The Stranger's Best Advertiser, the Rad Dyke Plumber--a.k.a. Zan Scommodau--has been advertising on the back-page Bulletin Board since 1994, just two years after she started her own business.

"I think I was running my business off the coffee table," she says. "So we were both kind of starting up then." Scommodau, who turned 46 last week, has been happy with her eight years of Stranger advertising, and the customers it's led to her decade-old business.

"I don't want to spend a lot of money on advertising. Many people have courted my advertising dollars, but I love my Stranger ad," Scommodau says. "That little Stranger ad has done more for me than the Yellow Pages ever has." The ad's wording is both strategic and comedic, she says. The moniker Rad Dyke Plumber is "right up front. It tells you this is not a mainstream plumber. It cuts through a bunch of bullshit." Plus, she says, it gives people a taste of her personality. "I don't want customers who don't have a sense of humor," she explains.

Her little ad, however, has brought her more than laughing customers.

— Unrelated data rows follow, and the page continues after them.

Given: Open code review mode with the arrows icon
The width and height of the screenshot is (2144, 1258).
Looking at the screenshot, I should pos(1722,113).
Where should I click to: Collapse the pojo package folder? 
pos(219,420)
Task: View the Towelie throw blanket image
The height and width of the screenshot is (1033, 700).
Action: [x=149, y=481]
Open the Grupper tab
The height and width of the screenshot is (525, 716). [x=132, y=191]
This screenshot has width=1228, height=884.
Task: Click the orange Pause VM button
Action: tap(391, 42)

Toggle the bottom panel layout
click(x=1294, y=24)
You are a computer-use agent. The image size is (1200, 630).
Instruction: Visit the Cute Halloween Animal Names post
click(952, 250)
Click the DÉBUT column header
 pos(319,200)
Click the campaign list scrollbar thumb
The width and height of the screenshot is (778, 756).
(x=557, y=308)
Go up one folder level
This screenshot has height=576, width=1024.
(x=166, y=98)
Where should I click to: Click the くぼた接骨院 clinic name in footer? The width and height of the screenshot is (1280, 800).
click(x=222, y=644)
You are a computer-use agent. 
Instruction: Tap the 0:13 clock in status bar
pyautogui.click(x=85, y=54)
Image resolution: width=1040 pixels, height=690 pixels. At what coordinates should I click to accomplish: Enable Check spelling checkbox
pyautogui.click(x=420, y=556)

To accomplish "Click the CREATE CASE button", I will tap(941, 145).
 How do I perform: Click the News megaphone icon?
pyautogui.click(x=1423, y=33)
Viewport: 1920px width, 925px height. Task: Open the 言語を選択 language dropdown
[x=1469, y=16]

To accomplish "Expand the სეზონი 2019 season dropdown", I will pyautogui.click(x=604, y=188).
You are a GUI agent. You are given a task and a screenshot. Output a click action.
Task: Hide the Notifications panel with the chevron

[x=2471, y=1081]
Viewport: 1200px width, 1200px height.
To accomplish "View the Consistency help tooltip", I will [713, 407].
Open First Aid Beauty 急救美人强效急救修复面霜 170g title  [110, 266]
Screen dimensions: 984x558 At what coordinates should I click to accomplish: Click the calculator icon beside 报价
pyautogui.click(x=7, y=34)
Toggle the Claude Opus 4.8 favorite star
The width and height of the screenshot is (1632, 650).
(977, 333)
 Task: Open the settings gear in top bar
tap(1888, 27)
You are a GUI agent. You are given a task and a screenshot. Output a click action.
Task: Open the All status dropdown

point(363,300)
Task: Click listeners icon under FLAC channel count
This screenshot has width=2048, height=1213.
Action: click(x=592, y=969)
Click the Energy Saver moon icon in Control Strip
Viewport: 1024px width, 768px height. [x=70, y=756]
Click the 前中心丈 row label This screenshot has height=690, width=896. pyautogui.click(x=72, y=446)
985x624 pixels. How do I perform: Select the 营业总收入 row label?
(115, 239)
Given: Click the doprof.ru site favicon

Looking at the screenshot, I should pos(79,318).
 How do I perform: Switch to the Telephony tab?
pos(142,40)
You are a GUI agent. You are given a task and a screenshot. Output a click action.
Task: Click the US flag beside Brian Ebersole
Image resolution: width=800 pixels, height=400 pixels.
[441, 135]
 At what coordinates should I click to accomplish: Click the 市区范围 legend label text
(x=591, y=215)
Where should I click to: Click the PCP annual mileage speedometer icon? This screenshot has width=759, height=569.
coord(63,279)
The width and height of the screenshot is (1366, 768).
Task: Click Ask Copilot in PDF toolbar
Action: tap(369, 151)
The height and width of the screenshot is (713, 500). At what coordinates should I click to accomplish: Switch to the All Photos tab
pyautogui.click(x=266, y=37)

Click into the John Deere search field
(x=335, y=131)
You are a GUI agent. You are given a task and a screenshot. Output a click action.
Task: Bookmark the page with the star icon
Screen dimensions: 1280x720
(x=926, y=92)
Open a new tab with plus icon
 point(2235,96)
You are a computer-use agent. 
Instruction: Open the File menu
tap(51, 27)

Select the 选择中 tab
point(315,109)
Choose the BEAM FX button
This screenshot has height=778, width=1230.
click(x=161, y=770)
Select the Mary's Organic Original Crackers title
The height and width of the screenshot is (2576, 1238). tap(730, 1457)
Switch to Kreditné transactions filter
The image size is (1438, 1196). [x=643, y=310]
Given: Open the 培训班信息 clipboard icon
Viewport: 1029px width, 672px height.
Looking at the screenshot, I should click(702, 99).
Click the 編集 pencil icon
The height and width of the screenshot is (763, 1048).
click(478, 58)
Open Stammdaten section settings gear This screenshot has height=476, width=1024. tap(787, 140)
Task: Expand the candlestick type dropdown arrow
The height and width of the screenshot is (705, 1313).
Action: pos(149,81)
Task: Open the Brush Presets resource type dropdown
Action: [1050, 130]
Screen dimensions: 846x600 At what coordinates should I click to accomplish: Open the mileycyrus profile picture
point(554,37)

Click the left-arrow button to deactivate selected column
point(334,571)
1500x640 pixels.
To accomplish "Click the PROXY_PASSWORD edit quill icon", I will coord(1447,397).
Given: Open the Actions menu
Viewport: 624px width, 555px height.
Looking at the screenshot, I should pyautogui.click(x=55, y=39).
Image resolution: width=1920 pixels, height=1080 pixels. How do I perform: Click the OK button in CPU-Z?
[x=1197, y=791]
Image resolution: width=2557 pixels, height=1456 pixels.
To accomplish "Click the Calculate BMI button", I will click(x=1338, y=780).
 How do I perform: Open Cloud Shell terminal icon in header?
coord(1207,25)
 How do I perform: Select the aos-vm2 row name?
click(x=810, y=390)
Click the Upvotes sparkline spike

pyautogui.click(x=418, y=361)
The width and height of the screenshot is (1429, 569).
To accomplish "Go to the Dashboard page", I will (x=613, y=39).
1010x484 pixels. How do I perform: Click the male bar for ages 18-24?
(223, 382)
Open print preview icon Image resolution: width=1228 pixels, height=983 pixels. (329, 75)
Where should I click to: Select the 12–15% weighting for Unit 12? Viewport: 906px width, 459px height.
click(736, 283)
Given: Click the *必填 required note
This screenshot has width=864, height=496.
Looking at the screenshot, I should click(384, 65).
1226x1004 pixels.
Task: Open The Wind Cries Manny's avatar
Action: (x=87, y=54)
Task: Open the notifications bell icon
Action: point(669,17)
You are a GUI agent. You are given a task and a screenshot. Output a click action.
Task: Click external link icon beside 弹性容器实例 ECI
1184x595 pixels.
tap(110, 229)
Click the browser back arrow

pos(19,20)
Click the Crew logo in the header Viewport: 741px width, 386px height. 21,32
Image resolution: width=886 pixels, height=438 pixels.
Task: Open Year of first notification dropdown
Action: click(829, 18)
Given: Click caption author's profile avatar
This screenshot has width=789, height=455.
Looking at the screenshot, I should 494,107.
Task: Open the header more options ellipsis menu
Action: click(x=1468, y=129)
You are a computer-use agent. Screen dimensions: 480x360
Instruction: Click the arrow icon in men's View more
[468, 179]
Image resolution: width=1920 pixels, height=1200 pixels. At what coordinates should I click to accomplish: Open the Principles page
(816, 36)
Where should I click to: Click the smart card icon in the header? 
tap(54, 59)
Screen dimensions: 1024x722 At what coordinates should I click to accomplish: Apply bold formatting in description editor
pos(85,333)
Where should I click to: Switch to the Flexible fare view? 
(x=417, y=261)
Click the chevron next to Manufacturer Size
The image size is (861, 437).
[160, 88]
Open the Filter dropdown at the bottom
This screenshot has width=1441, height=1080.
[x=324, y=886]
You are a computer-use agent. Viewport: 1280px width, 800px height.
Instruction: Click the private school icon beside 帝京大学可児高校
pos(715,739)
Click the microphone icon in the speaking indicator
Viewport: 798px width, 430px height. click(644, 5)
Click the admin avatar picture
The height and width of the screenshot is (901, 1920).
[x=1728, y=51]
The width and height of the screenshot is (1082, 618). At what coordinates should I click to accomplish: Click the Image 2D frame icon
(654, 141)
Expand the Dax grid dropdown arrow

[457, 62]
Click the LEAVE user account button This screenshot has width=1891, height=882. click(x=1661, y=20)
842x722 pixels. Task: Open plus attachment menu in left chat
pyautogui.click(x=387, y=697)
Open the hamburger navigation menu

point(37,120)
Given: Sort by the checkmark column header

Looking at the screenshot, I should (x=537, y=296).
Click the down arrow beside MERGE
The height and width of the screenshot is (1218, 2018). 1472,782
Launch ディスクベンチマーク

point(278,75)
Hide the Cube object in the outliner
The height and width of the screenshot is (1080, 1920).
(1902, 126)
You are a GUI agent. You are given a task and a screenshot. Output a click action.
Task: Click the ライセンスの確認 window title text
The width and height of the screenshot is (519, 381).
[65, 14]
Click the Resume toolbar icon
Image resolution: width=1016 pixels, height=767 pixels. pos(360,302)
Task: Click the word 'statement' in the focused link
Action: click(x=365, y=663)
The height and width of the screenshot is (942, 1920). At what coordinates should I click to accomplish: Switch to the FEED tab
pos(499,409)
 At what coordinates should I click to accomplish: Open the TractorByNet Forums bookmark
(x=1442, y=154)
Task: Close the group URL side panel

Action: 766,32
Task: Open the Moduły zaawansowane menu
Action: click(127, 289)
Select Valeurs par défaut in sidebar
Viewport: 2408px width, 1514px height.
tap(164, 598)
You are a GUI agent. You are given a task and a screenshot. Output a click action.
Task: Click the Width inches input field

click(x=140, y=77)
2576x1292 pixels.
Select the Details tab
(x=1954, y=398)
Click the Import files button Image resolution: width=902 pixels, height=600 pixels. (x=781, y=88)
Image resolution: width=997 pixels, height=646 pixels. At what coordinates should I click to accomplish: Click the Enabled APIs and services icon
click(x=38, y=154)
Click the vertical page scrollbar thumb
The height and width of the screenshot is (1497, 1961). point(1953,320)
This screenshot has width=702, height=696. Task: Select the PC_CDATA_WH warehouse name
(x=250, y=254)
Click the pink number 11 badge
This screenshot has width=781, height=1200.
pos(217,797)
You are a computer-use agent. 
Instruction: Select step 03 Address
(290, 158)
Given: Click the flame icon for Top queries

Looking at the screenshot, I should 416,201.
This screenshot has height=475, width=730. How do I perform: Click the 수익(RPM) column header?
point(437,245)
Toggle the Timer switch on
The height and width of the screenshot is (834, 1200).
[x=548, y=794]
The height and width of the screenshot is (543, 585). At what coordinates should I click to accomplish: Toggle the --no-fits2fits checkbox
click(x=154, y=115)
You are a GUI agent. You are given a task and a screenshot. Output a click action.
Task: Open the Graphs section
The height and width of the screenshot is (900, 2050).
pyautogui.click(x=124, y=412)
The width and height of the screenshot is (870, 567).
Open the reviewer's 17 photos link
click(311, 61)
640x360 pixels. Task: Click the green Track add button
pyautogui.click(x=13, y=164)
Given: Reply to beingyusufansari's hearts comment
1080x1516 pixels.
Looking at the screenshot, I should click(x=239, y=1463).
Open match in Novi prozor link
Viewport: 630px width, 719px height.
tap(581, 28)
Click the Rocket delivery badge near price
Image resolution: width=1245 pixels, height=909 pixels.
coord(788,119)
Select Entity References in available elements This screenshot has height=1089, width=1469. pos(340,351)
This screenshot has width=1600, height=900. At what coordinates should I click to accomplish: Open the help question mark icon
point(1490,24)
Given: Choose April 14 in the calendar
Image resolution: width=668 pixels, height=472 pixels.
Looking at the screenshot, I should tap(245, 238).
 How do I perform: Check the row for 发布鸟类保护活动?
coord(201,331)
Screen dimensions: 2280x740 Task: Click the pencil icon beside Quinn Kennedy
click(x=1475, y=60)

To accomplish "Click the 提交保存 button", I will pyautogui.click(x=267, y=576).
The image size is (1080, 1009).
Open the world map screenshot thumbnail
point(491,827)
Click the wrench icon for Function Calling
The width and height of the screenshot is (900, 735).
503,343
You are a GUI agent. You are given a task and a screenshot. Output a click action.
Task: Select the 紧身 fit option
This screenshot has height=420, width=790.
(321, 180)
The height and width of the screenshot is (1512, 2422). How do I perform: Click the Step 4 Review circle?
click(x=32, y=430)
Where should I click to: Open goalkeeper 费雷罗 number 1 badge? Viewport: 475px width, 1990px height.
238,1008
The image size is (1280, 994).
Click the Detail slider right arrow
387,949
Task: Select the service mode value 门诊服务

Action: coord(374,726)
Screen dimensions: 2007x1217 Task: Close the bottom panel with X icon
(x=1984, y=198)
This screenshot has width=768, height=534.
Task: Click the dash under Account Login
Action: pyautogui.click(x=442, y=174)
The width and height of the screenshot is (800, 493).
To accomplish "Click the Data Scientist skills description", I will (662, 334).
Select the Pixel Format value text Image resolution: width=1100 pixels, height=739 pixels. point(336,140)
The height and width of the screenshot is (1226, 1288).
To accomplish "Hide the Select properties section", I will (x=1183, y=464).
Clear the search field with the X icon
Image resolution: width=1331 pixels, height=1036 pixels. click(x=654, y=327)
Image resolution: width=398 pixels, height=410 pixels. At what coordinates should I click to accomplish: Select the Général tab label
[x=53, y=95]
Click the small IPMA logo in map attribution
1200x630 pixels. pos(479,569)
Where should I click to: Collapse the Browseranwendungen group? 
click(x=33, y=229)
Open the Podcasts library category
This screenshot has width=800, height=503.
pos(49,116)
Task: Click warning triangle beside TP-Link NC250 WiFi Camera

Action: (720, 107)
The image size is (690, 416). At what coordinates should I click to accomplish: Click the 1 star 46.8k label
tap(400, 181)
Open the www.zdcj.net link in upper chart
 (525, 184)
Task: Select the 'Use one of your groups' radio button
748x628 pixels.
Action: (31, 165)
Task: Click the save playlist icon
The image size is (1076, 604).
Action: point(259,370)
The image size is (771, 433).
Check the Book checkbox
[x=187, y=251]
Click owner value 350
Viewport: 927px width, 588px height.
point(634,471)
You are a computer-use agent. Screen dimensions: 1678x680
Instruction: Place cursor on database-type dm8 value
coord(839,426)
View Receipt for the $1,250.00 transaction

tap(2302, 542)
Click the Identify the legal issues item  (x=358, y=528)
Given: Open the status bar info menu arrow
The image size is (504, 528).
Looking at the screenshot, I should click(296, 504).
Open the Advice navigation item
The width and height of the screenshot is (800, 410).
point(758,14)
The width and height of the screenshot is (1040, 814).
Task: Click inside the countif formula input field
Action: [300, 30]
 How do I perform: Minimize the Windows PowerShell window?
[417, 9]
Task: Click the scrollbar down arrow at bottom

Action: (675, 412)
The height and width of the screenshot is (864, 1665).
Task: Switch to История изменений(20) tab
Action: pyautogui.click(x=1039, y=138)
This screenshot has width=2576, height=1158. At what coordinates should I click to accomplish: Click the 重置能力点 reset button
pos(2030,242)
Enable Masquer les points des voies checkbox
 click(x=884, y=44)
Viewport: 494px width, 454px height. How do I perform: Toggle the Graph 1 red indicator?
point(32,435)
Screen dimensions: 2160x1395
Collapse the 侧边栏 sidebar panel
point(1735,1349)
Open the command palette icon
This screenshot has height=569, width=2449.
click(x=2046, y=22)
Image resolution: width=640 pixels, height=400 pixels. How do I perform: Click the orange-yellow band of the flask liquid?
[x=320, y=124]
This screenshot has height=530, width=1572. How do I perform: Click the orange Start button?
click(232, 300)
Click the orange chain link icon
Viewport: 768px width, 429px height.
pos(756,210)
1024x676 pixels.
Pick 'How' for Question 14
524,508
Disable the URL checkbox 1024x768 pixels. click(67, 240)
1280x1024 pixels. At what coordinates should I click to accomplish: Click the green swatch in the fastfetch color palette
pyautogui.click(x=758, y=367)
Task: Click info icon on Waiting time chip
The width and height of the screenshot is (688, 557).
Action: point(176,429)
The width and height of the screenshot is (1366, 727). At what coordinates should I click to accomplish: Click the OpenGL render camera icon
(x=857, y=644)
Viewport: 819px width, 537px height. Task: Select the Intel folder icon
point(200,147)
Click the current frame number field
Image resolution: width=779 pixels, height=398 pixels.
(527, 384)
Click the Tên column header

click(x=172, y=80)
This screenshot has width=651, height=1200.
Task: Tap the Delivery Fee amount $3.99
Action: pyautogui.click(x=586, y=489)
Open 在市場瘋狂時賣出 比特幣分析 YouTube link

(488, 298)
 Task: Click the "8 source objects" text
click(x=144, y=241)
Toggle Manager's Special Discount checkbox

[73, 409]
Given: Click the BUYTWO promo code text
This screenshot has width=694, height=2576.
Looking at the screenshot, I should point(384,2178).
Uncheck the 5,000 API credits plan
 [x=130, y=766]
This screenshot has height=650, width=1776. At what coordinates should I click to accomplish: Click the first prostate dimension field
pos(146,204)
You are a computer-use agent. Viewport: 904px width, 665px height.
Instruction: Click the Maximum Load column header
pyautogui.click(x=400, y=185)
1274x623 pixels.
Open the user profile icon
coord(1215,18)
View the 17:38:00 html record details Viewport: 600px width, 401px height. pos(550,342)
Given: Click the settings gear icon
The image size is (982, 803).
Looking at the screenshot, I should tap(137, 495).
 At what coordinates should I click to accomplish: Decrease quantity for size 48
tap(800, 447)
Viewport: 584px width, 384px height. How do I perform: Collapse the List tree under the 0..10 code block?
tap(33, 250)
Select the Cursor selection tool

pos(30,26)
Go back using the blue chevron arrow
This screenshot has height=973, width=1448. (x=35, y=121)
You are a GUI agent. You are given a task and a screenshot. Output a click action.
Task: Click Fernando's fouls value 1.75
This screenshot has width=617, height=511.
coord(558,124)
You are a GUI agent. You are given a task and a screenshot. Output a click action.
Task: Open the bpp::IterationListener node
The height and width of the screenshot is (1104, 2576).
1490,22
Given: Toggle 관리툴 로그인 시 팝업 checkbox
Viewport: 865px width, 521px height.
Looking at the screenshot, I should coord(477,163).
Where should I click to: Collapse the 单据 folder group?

It's also brought her a bit of fame. "People don't think I'm anything special, but when I tell them I'm the Rad Dyke Plumber, they just light up," she says. The Seattle Times even did a story on her a few years ago, after seeing one of her Stranger ads.

But there's more to Scommodau than plumbing skills and advertising savvy. She's also taking night classes at South Seattle Community College, and has done standup comedy around town--winning a local lesbian talent show back in the late '80s. Plus, she's political: Scommodau rode her purple motorcycle in this year's Pride Parade, adorned with a sign making fun of President Bush's colon polyps. She even made it onto an early cover of The Stranger (June 1991) for her political doings. (Scommodau, sipping a Big Gulp, was photographed at a Volunteer Park Pride Week protest against a right-wing Christian group.)

"I try to live up to the name 'rad,'" she jokes.

Being a woman in the male-dominated field of plumbing (according to 1990 stats, only about one percent of plumbers are women) has made life a little difficult for Scommodau. "People still say to me, 'I've never seen a woman plumber,'" she says, 23 years after she joined the plumbers union (as the third female member from Washington). "Some people act like they're really progressive if they're hiring a woman plumber."

But Scommodau can get the job done: She's worked on everything from major projects at Benaroya Hall and Boeing, to (relatively) smaller jobs in private homes. "I can fix just about anything," she boasts--and rightly so. "If plumbing was easy, I'd be out of a job." And we'd be out of our best advertiser.